É a ordem das coisas em todas as dimensões da realidade que influenciam a política, é externa ao homem e
desafia suas capacidades.

Virtú ( traduzindo do Latim para o Português: Virtude, porém é melhor usar Virtú, para não confundir com a
virtude moral) é justamente a capacidade do indivíduo (político) de controle das ocasiões e acontecimentos,
ou seja, da fortuna. O político com grande Virtú vê justamente na Fortuna a possibilidade da construção de
uma estratégia para controlá-la e alcançar determinada finalidade, agindo frente a uma determinada
circunstancia, percebendo seus limites e explorando as possibilidades perante os mesmos. A Virtú está
sempre analisando a Fortuna e, portanto, não existe em abstrato, não existe uma fórmula, ela varia de acordo
com a situação.

Talvez de uma má interpretação desses conceitos que tem origem a visão maquiavélica de Maquiavel. Pois,
os fins justificam os meios dentro de uma determinada situação política que sofre influência de outras
dimensões como a social, a econômica e a moral e cabe ao político com as suas capacidades de análise e
de estratégia achar um meio perante essa conjuntura para realização de um determinado fim.

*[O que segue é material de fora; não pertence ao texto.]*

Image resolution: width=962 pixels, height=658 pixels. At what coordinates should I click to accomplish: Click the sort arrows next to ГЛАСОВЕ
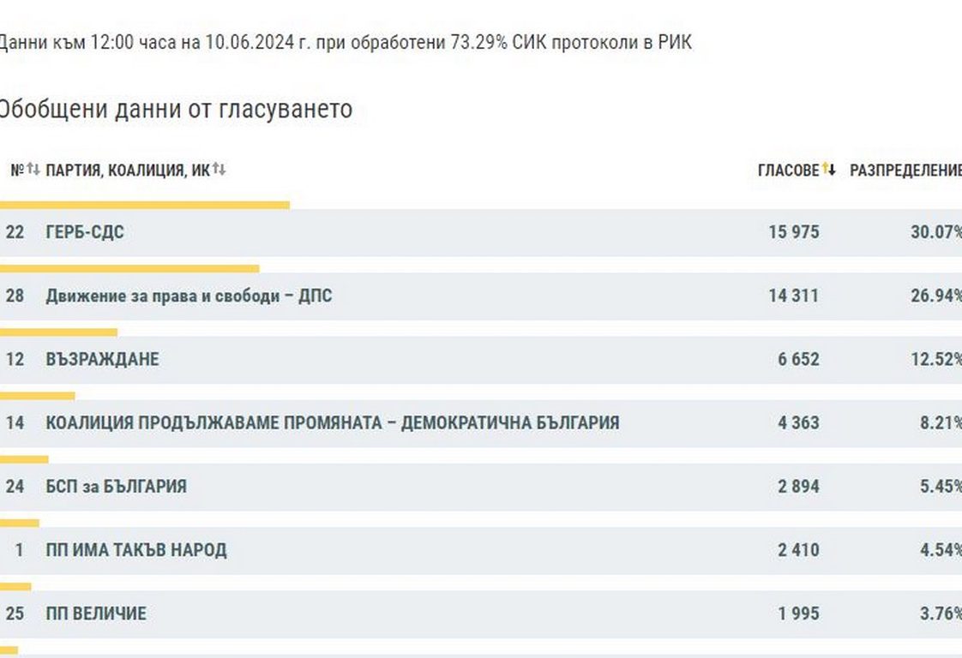pos(829,169)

Na obre O Príncipe, cap. 25, em que Maquiavel explica esses conceitos, ele fala sobre a crença que há em
sua época em um determinismo divino, o desenvolvimento dos mesmos se opõe a esse determinismo como
vimos, porém devemos cuidar pois assim como a Fortuna não é determinada e fatalista, mas sim muda de
acordo com a conjuntura, a Virtú não o simples livre arbítrio, mas sim a escolha certa na hora certa.